What to produce: Return each line of the material below word for word, leaving everything unchanged.

-- START Exercise inputs --

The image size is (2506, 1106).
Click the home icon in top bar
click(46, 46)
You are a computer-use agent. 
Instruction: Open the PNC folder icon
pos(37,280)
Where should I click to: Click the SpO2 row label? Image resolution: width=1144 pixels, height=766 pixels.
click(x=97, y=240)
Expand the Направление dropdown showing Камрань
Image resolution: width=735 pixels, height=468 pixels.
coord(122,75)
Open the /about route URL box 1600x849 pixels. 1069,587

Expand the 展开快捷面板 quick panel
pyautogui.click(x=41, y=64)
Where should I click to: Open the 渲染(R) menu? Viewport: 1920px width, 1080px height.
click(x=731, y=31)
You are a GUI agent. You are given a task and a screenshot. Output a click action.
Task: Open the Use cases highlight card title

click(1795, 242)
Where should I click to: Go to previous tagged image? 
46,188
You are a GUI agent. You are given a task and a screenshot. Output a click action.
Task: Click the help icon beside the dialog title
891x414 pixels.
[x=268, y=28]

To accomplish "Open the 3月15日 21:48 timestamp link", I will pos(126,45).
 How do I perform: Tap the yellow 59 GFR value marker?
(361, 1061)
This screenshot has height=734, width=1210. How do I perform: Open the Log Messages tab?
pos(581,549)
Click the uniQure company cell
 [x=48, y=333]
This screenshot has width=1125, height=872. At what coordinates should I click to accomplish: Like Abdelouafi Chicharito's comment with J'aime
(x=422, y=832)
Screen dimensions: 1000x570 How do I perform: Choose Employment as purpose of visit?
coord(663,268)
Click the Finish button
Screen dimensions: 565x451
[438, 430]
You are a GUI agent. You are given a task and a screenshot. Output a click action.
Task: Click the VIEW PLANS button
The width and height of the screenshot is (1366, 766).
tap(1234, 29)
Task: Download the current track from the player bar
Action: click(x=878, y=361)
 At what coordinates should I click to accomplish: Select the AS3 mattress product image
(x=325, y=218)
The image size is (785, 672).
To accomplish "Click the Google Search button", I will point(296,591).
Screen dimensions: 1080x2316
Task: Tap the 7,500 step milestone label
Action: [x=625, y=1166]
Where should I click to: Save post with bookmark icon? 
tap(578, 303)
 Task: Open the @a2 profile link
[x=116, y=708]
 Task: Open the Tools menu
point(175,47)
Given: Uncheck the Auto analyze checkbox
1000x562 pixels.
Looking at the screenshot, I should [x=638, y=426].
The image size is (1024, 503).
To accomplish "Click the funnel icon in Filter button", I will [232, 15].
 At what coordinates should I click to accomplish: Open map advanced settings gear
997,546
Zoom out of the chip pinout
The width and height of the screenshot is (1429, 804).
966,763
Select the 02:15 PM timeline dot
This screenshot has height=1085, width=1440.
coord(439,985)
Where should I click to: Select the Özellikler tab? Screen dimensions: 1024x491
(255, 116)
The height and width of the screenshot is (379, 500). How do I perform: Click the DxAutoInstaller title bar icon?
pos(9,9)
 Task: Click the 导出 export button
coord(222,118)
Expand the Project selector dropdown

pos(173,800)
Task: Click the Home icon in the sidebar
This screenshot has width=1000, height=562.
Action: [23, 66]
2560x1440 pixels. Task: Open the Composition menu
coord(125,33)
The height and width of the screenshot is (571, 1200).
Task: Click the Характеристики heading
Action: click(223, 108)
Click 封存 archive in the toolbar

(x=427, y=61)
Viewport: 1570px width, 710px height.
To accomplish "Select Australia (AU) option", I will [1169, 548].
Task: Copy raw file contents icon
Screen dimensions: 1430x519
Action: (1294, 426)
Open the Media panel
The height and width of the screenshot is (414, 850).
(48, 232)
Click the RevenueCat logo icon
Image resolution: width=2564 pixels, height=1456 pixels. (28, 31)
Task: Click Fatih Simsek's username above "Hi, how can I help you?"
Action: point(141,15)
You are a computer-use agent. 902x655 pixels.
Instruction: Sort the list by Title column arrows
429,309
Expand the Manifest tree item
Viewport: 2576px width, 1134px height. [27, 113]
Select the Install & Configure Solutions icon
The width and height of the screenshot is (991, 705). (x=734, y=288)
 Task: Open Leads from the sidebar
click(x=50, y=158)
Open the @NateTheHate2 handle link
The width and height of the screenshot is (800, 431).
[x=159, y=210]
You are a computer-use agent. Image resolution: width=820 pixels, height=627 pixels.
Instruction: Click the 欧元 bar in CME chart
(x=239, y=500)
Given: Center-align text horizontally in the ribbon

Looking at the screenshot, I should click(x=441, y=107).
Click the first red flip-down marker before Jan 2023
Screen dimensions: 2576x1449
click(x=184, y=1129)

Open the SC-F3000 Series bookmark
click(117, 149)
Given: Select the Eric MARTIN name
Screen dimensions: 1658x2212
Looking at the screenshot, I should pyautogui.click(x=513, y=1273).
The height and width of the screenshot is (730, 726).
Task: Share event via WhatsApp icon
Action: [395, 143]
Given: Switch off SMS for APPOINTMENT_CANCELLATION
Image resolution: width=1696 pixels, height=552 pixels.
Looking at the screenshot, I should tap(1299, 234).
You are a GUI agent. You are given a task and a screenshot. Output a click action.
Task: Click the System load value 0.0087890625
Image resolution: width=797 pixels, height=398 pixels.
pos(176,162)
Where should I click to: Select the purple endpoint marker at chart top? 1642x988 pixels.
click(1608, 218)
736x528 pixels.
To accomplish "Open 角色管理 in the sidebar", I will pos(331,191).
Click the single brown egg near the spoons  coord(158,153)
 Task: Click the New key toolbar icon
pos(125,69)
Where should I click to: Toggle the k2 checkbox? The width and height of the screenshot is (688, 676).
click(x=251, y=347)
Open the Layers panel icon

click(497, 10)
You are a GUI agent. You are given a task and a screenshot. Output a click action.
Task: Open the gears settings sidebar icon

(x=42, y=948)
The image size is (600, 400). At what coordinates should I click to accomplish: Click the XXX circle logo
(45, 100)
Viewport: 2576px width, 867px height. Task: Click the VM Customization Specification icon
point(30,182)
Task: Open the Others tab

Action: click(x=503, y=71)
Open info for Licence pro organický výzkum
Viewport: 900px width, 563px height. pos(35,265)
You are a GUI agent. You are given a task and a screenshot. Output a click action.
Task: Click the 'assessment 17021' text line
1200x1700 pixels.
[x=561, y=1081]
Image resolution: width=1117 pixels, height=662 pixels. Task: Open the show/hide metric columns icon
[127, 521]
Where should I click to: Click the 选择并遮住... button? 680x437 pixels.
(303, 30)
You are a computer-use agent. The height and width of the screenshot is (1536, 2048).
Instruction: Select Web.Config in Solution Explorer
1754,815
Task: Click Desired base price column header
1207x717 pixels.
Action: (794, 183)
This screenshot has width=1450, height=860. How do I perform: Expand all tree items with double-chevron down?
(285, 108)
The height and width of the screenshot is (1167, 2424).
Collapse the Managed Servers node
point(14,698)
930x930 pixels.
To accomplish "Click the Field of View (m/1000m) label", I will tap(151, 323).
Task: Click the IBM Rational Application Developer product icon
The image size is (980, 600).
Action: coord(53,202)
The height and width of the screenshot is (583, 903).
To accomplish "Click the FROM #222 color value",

-- END Exercise inputs --

The answer:
The image size is (2506, 1106).
Click the home icon in top bar
click(46, 46)
You are a computer-use agent. 
Instruction: Open the PNC folder icon
pos(37,280)
Where should I click to: Click the SpO2 row label? Image resolution: width=1144 pixels, height=766 pixels.
click(x=97, y=240)
Expand the Направление dropdown showing Камрань
Image resolution: width=735 pixels, height=468 pixels.
coord(122,75)
Open the /about route URL box 1600x849 pixels. 1069,587

Expand the 展开快捷面板 quick panel
pyautogui.click(x=41, y=64)
Where should I click to: Open the 渲染(R) menu? Viewport: 1920px width, 1080px height.
click(x=731, y=31)
You are a GUI agent. You are given a task and a screenshot. Output a click action.
Task: Open the Use cases highlight card title

click(1795, 242)
Where should I click to: Go to previous tagged image? 
46,188
You are a GUI agent. You are given a task and a screenshot. Output a click action.
Task: Click the help icon beside the dialog title
891x414 pixels.
[x=268, y=28]

To accomplish "Open the 3月15日 21:48 timestamp link", I will pos(126,45).
 How do I perform: Tap the yellow 59 GFR value marker?
(361, 1061)
This screenshot has height=734, width=1210. How do I perform: Open the Log Messages tab?
pos(581,549)
Click the uniQure company cell
 [x=48, y=333]
This screenshot has width=1125, height=872. At what coordinates should I click to accomplish: Like Abdelouafi Chicharito's comment with J'aime
(x=422, y=832)
Screen dimensions: 1000x570 How do I perform: Choose Employment as purpose of visit?
coord(663,268)
Click the Finish button
Screen dimensions: 565x451
[438, 430]
You are a GUI agent. You are given a task and a screenshot. Output a click action.
Task: Click the VIEW PLANS button
The width and height of the screenshot is (1366, 766).
tap(1234, 29)
Task: Download the current track from the player bar
Action: click(x=878, y=361)
 At what coordinates should I click to accomplish: Select the AS3 mattress product image
(x=325, y=218)
The image size is (785, 672).
To accomplish "Click the Google Search button", I will point(296,591).
Screen dimensions: 1080x2316
Task: Tap the 7,500 step milestone label
Action: [x=625, y=1166]
Where should I click to: Save post with bookmark icon? 
tap(578, 303)
 Task: Open the @a2 profile link
[x=116, y=708]
 Task: Open the Tools menu
point(175,47)
Given: Uncheck the Auto analyze checkbox
1000x562 pixels.
Looking at the screenshot, I should [x=638, y=426].
The image size is (1024, 503).
To accomplish "Click the funnel icon in Filter button", I will [232, 15].
 At what coordinates should I click to accomplish: Open map advanced settings gear
997,546
Zoom out of the chip pinout
The width and height of the screenshot is (1429, 804).
966,763
Select the 02:15 PM timeline dot
This screenshot has height=1085, width=1440.
coord(439,985)
Where should I click to: Select the Özellikler tab? Screen dimensions: 1024x491
(255, 116)
The height and width of the screenshot is (379, 500). How do I perform: Click the DxAutoInstaller title bar icon?
pos(9,9)
 Task: Click the 导出 export button
coord(222,118)
Expand the Project selector dropdown

pos(173,800)
Task: Click the Home icon in the sidebar
This screenshot has width=1000, height=562.
Action: [23, 66]
2560x1440 pixels. Task: Open the Composition menu
coord(125,33)
The height and width of the screenshot is (571, 1200).
Task: Click the Характеристики heading
Action: click(223, 108)
Click 封存 archive in the toolbar

(x=427, y=61)
Viewport: 1570px width, 710px height.
To accomplish "Select Australia (AU) option", I will [1169, 548].
Task: Copy raw file contents icon
Screen dimensions: 1430x519
Action: (1294, 426)
Open the Media panel
The height and width of the screenshot is (414, 850).
(48, 232)
Click the RevenueCat logo icon
Image resolution: width=2564 pixels, height=1456 pixels. (28, 31)
Task: Click Fatih Simsek's username above "Hi, how can I help you?"
Action: point(141,15)
You are a computer-use agent. 902x655 pixels.
Instruction: Sort the list by Title column arrows
429,309
Expand the Manifest tree item
Viewport: 2576px width, 1134px height. [27, 113]
Select the Install & Configure Solutions icon
The width and height of the screenshot is (991, 705). (x=734, y=288)
 Task: Open Leads from the sidebar
click(x=50, y=158)
Open the @NateTheHate2 handle link
The width and height of the screenshot is (800, 431).
[x=159, y=210]
You are a computer-use agent. Image resolution: width=820 pixels, height=627 pixels.
Instruction: Click the 欧元 bar in CME chart
(x=239, y=500)
Given: Center-align text horizontally in the ribbon

Looking at the screenshot, I should click(x=441, y=107).
Click the first red flip-down marker before Jan 2023
Screen dimensions: 2576x1449
click(x=184, y=1129)

Open the SC-F3000 Series bookmark
click(117, 149)
Given: Select the Eric MARTIN name
Screen dimensions: 1658x2212
Looking at the screenshot, I should pyautogui.click(x=513, y=1273).
The height and width of the screenshot is (730, 726).
Task: Share event via WhatsApp icon
Action: [395, 143]
Given: Switch off SMS for APPOINTMENT_CANCELLATION
Image resolution: width=1696 pixels, height=552 pixels.
Looking at the screenshot, I should tap(1299, 234).
You are a GUI agent. You are given a task and a screenshot. Output a click action.
Task: Click the System load value 0.0087890625
Image resolution: width=797 pixels, height=398 pixels.
pos(176,162)
Where should I click to: Select the purple endpoint marker at chart top? 1642x988 pixels.
click(1608, 218)
736x528 pixels.
To accomplish "Open 角色管理 in the sidebar", I will pos(331,191).
Click the single brown egg near the spoons  coord(158,153)
 Task: Click the New key toolbar icon
pos(125,69)
Where should I click to: Toggle the k2 checkbox? The width and height of the screenshot is (688, 676).
click(x=251, y=347)
Open the Layers panel icon

click(497, 10)
You are a GUI agent. You are given a task and a screenshot. Output a click action.
Task: Open the gears settings sidebar icon

(x=42, y=948)
The image size is (600, 400). At what coordinates should I click to accomplish: Click the XXX circle logo
(45, 100)
Viewport: 2576px width, 867px height. Task: Click the VM Customization Specification icon
point(30,182)
Task: Open the Others tab

Action: click(x=503, y=71)
Open info for Licence pro organický výzkum
Viewport: 900px width, 563px height. pos(35,265)
You are a GUI agent. You are given a task and a screenshot. Output a click action.
Task: Click the 'assessment 17021' text line
1200x1700 pixels.
[x=561, y=1081]
Image resolution: width=1117 pixels, height=662 pixels. Task: Open the show/hide metric columns icon
[127, 521]
Where should I click to: Click the 选择并遮住... button? 680x437 pixels.
(303, 30)
You are a computer-use agent. The height and width of the screenshot is (1536, 2048).
Instruction: Select Web.Config in Solution Explorer
1754,815
Task: Click Desired base price column header
1207x717 pixels.
Action: (794, 183)
This screenshot has width=1450, height=860. How do I perform: Expand all tree items with double-chevron down?
(285, 108)
The height and width of the screenshot is (1167, 2424).
Collapse the Managed Servers node
point(14,698)
930x930 pixels.
To accomplish "Click the Field of View (m/1000m) label", I will tap(151, 323).
Task: Click the IBM Rational Application Developer product icon
The image size is (980, 600).
Action: coord(53,202)
The height and width of the screenshot is (583, 903).
To accomplish "Click the FROM #222 color value",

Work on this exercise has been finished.